Cordray: CFPB Boosted Credit Union Mortgage Lending
Richard Cordray, Director of the Consumer Financial Protection Bureau (CFPB), has engaged in some self-congratulatory accolades in a speech highlighting the credit union industry’s recent increase in mortgage originations.
Speaking today before a Washington, D.C., conference hosted by the National Association of Federal Credit Unions, Cordray insisted that the CFPB’s rules and guidelines to prevent a reprise of the 2008 crisis proved to be beneficial for credit union mortgage origination.
“Our first set of mortgage rules have been in place for over two and a half years, and we are seeing great progress,” Cordray said. “In 2014, the first year of our Ability-to-Repay rule on mortgage origination, owner-occupied home purchase mortgages increased by 4 percent, according to HMDA data, and growth was even stronger last year: home purchase mortgages increased by an estimated 13 percent to 14 percent. And it is notable that credit unions are thriving, with their share of mortgage lending actually growing. In fact, credit unions originated 39 percent more home purchase mortgages in the first nine months of 2015 than they did for the same period of 2014, according to recent data.”
Although Cordray repeated previous assurances that he did not hold credit unions responsible for the 2008 financial meltdown, he nonetheless insisted that these institutions should be grateful for the regulatory burden that the CFPB placed upon them.
“Many credit unions have focused on the compliance burdens of the new rules,” he continued. “But they have overlooked the positive benefits of the rules. A safer mortgage market that does not allow ‘no-doc’ loans, or loans that can be underwritten over misleading teaser rates, is a market that presents more favorable ground for responsible lenders like credit unions. When bad practices are rooted out, good practices are able to thrive, freed from the unfair competition of a race to the bottom. That is exactly what has happened for credit unions over the past two years.
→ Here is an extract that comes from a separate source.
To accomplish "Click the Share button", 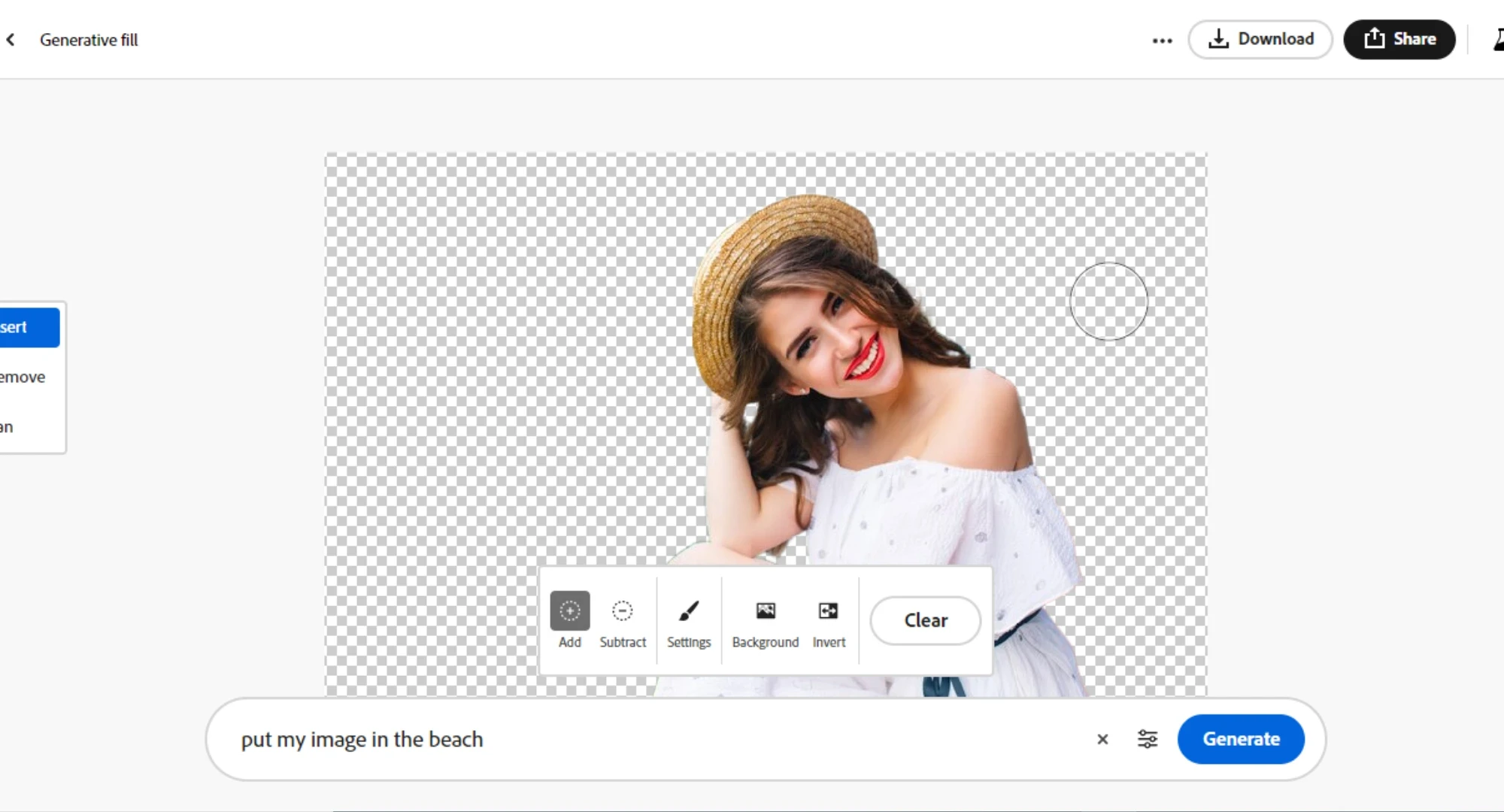I will pos(1399,39).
In addition, as the Consumer Bureau is building out a vigorous supervision program over non-bank mortgage lenders and mortgage servicers, you are being put on a level playing field with your competitors for the first time ever.”
Cordray also acknowledged the input from credit unions for encouraging the CFPB to redefine “small creditor” and “rural area,” which he insisted was also good news for credit unions.
“We raised the loan origination limit for small-creditor status for first-lien mortgage loans from 500 to 2,000 per year, and we stopped counting loans held in portfolio by smaller creditors and their affiliates toward the limit,” he said. “Under the new rule, our small creditor provisions now cover all but about 150 of the very largest credit unions.”